Hey sweetie. So sorry that you are in such a difficult situation with MIL. I think it is complex. You do have to take into account whether the lie is motivated by the wish for self-aggrandizement or to protect someone else’s feelings. In this case, you were trying to protect the over-sensitive MIL. That doesn’t make it morally optimal but for sure it doesn’t make it as bad. And while honesty is one of the paramount virtues, it is not always possible or perhaps even best. I don’t know. In the case at hand, I don’t know why it will be necessary to always lie when you need to leave MIL home. I know it is hard to set boundaries but this is your home, your family, and y’all still need to put the interests of the children first, and you are not doing that if you are engaging in caretaking duties at, say, a concert, you know? Well, I could go on and on, but mostly I wanted to lend you my love and support. xo.
Oh, and yes, sometimes I lie and sometimes I feel bad about it and sometimes I don’t–it just depends. But honesty matters and I would prefer not to lie if possible.
Thanks for the kind words, El. It is a bit of a sticky wicket. And each day seems to be a new and different, so figuring out how to handle may be moot, as tomorrow will likely bear no resemblance. I don’t know.
I keep coming back to the fact that I was motivated by love. So even if I made a mistake, I can present the lesson to my son as such. Your support means a great deal to me. Thank you.
Thanks for being so real with this situation! It’s when we start to move away from the absolutes that life gets really gray, doesn’t it?

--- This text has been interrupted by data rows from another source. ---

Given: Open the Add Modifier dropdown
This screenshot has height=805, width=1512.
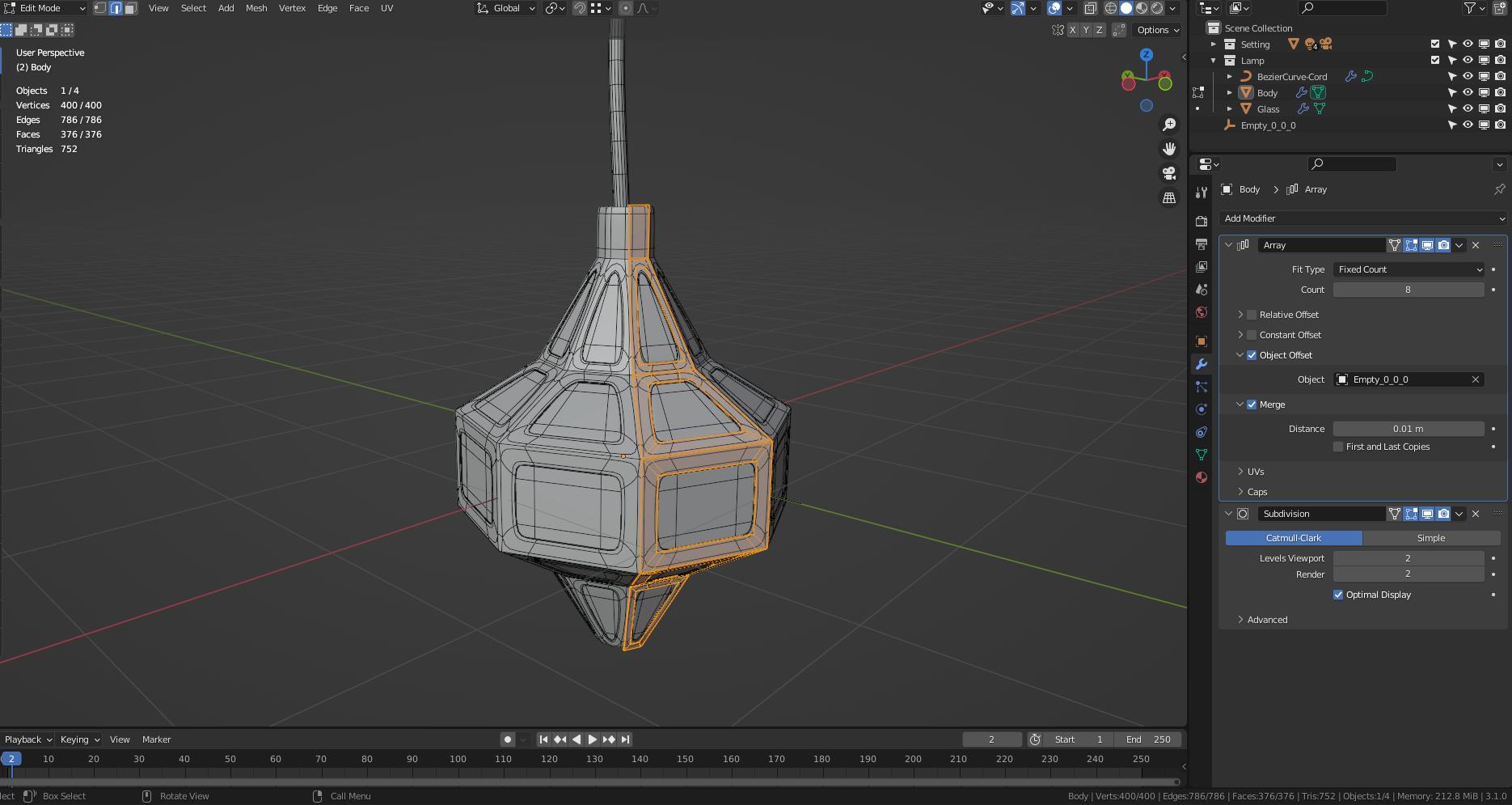Looking at the screenshot, I should click(x=1363, y=218).
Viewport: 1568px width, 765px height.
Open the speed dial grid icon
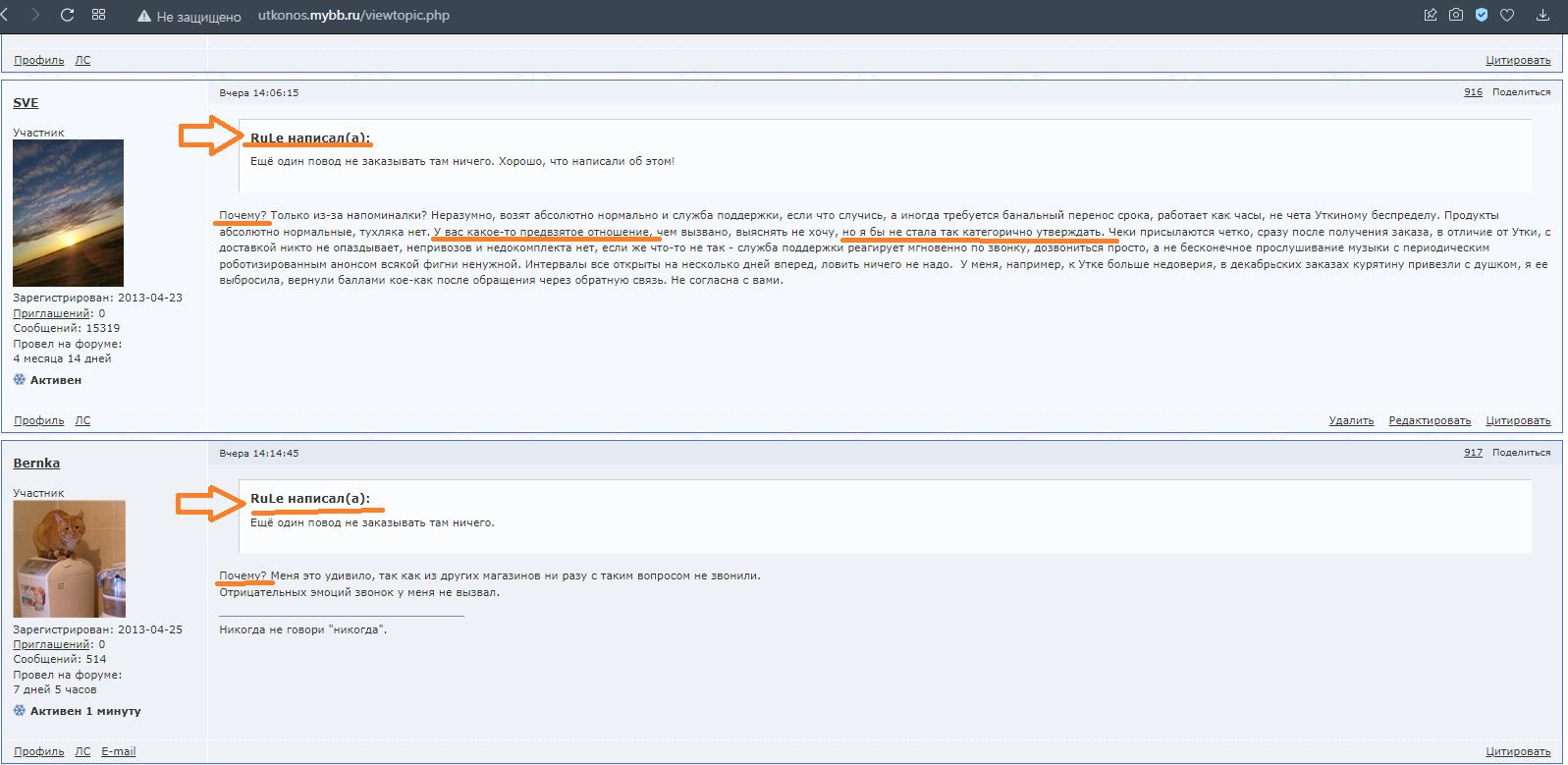(x=98, y=15)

Though you wonder what else it may have taught your son, you taught him that sometimes a kindness to others is worth everything and that is a great lesson!
I hope that’s how it plays out in his mind. I know that’s how I’ll present it when we chat. I’m going to let it sit for a few days, then revisit it when there’s less emotion. I keep reminding myself that there are few absolutes in life. And that he probably is old enough to handle this topic.
Thanks for stopping by, and for the kind words.